Ancient Christian text fragments describing the evangelism of Andrew have been summarized by Gregory of Tours (539-594 AD). These Acts of Andrew are not included in the New Testament.  You may find them interesting: 

Acts of Andrew

Andrew’s Death

He was ultimately crucified in Achaia, which is in northern Greece, near Athens. One account says he led the wife of a provincial Roman governor to Christ, and that infuriated her husband. He demanded that his wife recant her devotion to Jesus Christ and she refused, so the governor had Andrew crucified.

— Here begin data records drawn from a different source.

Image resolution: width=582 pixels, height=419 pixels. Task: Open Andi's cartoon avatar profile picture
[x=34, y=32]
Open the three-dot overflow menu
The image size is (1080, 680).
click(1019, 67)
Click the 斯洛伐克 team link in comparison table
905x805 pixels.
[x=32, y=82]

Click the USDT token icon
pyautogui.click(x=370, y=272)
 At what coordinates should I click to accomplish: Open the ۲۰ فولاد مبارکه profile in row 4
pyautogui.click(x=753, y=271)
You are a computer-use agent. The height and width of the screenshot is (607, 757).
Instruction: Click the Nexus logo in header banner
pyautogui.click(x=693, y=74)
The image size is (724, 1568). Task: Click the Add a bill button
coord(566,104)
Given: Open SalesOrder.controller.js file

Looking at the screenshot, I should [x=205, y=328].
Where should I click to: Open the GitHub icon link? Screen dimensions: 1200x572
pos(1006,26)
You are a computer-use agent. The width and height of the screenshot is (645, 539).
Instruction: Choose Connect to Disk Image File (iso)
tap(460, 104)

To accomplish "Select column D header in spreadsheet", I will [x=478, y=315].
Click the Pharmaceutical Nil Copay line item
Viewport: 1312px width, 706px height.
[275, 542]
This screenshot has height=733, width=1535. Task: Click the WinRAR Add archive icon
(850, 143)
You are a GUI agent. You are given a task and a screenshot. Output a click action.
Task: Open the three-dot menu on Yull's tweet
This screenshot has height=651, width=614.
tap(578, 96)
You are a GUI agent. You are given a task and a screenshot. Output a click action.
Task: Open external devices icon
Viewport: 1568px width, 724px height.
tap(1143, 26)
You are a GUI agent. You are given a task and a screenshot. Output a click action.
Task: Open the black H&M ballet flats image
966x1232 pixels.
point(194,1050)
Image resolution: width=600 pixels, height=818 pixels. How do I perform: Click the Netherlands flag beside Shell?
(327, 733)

By the governor’s orders, those who crucified him lashed him to his cross instead of nailing him, to prolong his sufferings. (Tradition says it was a saltine, or an X-shaped cross.) By most accounts, he hung on the cross for two days, exhorting passersby to turn to Christ for salvation. After a lifetime of ministry in the shadow of his more famous brother and in the service of his Lord, he met a similar fate as theirs, remaining faithful and still endeavoring to bring people to Christ, right to the end.


Was Andrew slighted? No. He was privileged. He was the first to hear that Jesus was the Lamb of God. He was the first to follow Christ. He was part of the inner circle, given intimate access to Christ. His name will be inscribed, along with the names of other apostles, on the foundations of the eternal city — the New Jerusalem. Best of all, he had a whole lifetime of privilege, doing what he loved best: introducing individuals to the Lord.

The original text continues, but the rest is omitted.